> [Task requirements]
Copy every line of the data below word for word, changing nothing.

Data lines:
::::::::

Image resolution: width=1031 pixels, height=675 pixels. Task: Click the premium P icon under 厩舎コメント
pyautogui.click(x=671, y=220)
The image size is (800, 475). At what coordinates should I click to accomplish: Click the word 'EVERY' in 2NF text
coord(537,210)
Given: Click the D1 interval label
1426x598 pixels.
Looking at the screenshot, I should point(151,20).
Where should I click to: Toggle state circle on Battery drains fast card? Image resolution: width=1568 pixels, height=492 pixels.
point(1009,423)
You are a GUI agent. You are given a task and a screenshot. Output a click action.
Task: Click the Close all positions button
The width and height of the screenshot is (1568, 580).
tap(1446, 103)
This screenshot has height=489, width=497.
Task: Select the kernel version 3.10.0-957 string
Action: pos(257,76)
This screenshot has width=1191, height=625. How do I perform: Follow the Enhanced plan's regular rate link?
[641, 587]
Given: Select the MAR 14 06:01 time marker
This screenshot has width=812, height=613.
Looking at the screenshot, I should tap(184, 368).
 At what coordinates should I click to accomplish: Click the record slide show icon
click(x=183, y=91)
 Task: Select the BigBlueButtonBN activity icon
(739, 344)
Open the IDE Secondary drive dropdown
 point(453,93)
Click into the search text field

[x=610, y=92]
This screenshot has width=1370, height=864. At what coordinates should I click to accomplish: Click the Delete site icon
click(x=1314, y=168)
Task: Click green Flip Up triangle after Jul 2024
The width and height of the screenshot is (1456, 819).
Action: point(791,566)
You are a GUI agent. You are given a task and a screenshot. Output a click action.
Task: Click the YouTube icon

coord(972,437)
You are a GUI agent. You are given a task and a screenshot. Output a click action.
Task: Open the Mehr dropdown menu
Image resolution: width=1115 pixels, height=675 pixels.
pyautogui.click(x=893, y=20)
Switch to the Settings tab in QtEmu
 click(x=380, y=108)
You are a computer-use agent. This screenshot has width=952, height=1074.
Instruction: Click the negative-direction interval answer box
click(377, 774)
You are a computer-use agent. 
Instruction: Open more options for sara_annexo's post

::::::::

> [Solution for this task]
Image resolution: width=1031 pixels, height=675 pixels. Task: Click the premium P icon under 厩舎コメント
pyautogui.click(x=671, y=220)
The image size is (800, 475). At what coordinates should I click to accomplish: Click the word 'EVERY' in 2NF text
coord(537,210)
Given: Click the D1 interval label
1426x598 pixels.
Looking at the screenshot, I should point(151,20).
Where should I click to: Toggle state circle on Battery drains fast card? Image resolution: width=1568 pixels, height=492 pixels.
point(1009,423)
You are a GUI agent. You are given a task and a screenshot. Output a click action.
Task: Click the Close all positions button
The width and height of the screenshot is (1568, 580).
tap(1446, 103)
This screenshot has height=489, width=497.
Task: Select the kernel version 3.10.0-957 string
Action: pos(257,76)
This screenshot has width=1191, height=625. How do I perform: Follow the Enhanced plan's regular rate link?
[641, 587]
Given: Select the MAR 14 06:01 time marker
This screenshot has width=812, height=613.
Looking at the screenshot, I should tap(184, 368).
 At what coordinates should I click to accomplish: Click the record slide show icon
click(x=183, y=91)
 Task: Select the BigBlueButtonBN activity icon
(739, 344)
Open the IDE Secondary drive dropdown
 point(453,93)
Click into the search text field

[x=610, y=92]
This screenshot has width=1370, height=864. At what coordinates should I click to accomplish: Click the Delete site icon
click(x=1314, y=168)
Task: Click green Flip Up triangle after Jul 2024
The width and height of the screenshot is (1456, 819).
Action: point(791,566)
You are a GUI agent. You are given a task and a screenshot. Output a click action.
Task: Click the YouTube icon

coord(972,437)
You are a GUI agent. You are given a task and a screenshot. Output a click action.
Task: Open the Mehr dropdown menu
Image resolution: width=1115 pixels, height=675 pixels.
pyautogui.click(x=893, y=20)
Switch to the Settings tab in QtEmu
 click(x=380, y=108)
You are a computer-use agent. This screenshot has width=952, height=1074.
Instruction: Click the negative-direction interval answer box
click(377, 774)
You are a computer-use agent. 
Instruction: Open more options for sara_annexo's post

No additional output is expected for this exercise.